* _What you need to do_:
The reply must return each line of the data exactly.

* _Excerpted data_:

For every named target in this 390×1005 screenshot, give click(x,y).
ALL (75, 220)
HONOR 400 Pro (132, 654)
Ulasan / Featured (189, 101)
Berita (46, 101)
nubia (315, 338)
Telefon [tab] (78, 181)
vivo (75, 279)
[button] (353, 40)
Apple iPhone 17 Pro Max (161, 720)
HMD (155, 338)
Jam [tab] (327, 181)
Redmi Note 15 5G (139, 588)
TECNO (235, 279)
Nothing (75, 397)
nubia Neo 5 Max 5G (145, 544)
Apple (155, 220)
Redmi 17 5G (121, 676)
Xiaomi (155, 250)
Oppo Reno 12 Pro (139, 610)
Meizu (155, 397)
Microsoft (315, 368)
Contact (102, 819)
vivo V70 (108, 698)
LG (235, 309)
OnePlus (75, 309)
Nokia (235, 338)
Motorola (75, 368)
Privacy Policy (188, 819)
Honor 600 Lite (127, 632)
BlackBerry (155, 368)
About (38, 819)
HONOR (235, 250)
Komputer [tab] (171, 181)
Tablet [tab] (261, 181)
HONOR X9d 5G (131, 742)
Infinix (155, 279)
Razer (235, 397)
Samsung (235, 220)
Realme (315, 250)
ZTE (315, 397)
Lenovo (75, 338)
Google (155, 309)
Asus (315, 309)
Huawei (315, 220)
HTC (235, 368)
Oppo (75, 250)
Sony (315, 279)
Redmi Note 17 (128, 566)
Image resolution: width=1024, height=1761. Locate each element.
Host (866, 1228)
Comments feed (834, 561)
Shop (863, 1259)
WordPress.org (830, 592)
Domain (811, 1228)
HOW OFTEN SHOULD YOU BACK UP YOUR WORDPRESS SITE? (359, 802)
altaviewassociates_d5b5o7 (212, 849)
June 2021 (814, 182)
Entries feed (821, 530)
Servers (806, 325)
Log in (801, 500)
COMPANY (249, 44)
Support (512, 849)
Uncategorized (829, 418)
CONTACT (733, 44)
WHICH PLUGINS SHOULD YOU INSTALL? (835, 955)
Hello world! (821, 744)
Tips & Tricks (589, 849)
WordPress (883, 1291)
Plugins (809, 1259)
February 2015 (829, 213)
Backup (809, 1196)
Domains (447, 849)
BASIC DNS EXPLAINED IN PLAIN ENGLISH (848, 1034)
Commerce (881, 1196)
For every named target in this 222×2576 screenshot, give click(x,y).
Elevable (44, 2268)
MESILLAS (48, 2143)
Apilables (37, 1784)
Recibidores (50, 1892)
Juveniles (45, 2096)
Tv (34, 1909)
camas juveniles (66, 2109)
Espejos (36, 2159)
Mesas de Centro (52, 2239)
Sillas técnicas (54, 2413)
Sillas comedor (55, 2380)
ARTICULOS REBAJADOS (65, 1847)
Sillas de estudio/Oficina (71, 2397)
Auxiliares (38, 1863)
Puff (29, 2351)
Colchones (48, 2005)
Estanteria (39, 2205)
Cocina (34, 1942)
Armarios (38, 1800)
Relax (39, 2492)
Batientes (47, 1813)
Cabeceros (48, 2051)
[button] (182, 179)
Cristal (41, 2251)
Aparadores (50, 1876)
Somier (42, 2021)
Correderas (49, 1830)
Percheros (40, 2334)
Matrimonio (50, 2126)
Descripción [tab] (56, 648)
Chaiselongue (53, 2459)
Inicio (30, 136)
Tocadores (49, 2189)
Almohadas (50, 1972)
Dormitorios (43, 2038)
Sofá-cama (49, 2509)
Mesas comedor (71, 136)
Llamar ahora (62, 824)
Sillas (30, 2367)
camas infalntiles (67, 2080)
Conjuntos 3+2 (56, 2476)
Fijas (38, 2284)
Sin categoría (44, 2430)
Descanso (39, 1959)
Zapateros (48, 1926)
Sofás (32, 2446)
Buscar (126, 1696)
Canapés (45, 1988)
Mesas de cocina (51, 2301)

* _Finished exercise_:
For every named target in this 390×1005 screenshot, give click(x,y).
ALL (75, 220)
HONOR 400 Pro (132, 654)
Ulasan / Featured (189, 101)
Berita (46, 101)
nubia (315, 338)
Telefon [tab] (78, 181)
vivo (75, 279)
[button] (353, 40)
Apple iPhone 17 Pro Max (161, 720)
HMD (155, 338)
Jam [tab] (327, 181)
Redmi Note 15 5G (139, 588)
TECNO (235, 279)
Nothing (75, 397)
nubia Neo 5 Max 5G (145, 544)
Apple (155, 220)
Redmi 17 5G (121, 676)
Xiaomi (155, 250)
Oppo Reno 12 Pro (139, 610)
Meizu (155, 397)
Microsoft (315, 368)
Contact (102, 819)
vivo V70 (108, 698)
LG (235, 309)
OnePlus (75, 309)
Nokia (235, 338)
Motorola (75, 368)
Privacy Policy (188, 819)
Honor 600 Lite (127, 632)
BlackBerry (155, 368)
About (38, 819)
HONOR (235, 250)
Komputer [tab] (171, 181)
Tablet [tab] (261, 181)
HONOR X9d 5G (131, 742)
Infinix (155, 279)
Razer (235, 397)
Samsung (235, 220)
Realme (315, 250)
ZTE (315, 397)
Lenovo (75, 338)
Google (155, 309)
Asus (315, 309)
Huawei (315, 220)
HTC (235, 368)
Oppo (75, 250)
Sony (315, 279)
Redmi Note 17 (128, 566)
Image resolution: width=1024, height=1761. Locate each element.
Host (866, 1228)
Comments feed (834, 561)
Shop (863, 1259)
WordPress.org (830, 592)
Domain (811, 1228)
HOW OFTEN SHOULD YOU BACK UP YOUR WORDPRESS SITE? (359, 802)
altaviewassociates_d5b5o7 (212, 849)
June 2021 (814, 182)
Entries feed (821, 530)
Servers (806, 325)
Log in (801, 500)
COMPANY (249, 44)
Support (512, 849)
Uncategorized (829, 418)
CONTACT (733, 44)
WHICH PLUGINS SHOULD YOU INSTALL? (835, 955)
Hello world! (821, 744)
Tips & Tricks (589, 849)
WordPress (883, 1291)
Plugins (809, 1259)
February 2015 (829, 213)
Backup (809, 1196)
Domains (447, 849)
BASIC DNS EXPLAINED IN PLAIN ENGLISH (848, 1034)
Commerce (881, 1196)
For every named target in this 222×2576 screenshot, give click(x,y).
Elevable (44, 2268)
MESILLAS (48, 2143)
Apilables (37, 1784)
Recibidores (50, 1892)
Juveniles (45, 2096)
Tv (34, 1909)
camas juveniles (66, 2109)
Espejos (36, 2159)
Mesas de Centro (52, 2239)
Sillas técnicas (54, 2413)
Sillas comedor (55, 2380)
ARTICULOS REBAJADOS (65, 1847)
Sillas de estudio/Oficina (71, 2397)
Auxiliares (38, 1863)
Puff (29, 2351)
Colchones (48, 2005)
Estanteria (39, 2205)
Cocina (34, 1942)
Armarios (38, 1800)
Relax (39, 2492)
Batientes (47, 1813)
Cabeceros (48, 2051)
[button] (182, 179)
Cristal (41, 2251)
Aparadores (50, 1876)
Somier (42, 2021)
Correderas (49, 1830)
Percheros (40, 2334)
Matrimonio (50, 2126)
Descripción [tab] (56, 648)
Chaiselongue (53, 2459)
Inicio (30, 136)
Tocadores (49, 2189)
Almohadas (50, 1972)
Dormitorios (43, 2038)
Sofá-cama (49, 2509)
Mesas comedor (71, 136)
Llamar ahora (62, 824)
Sillas (30, 2367)
camas infalntiles (67, 2080)
Conjuntos 3+2 (56, 2476)
Fijas (38, 2284)
Sin categoría (44, 2430)
Descanso (39, 1959)
Zapateros (48, 1926)
Sofás (32, 2446)
Buscar (126, 1696)
Canapés (45, 1988)
Mesas de cocina (51, 2301)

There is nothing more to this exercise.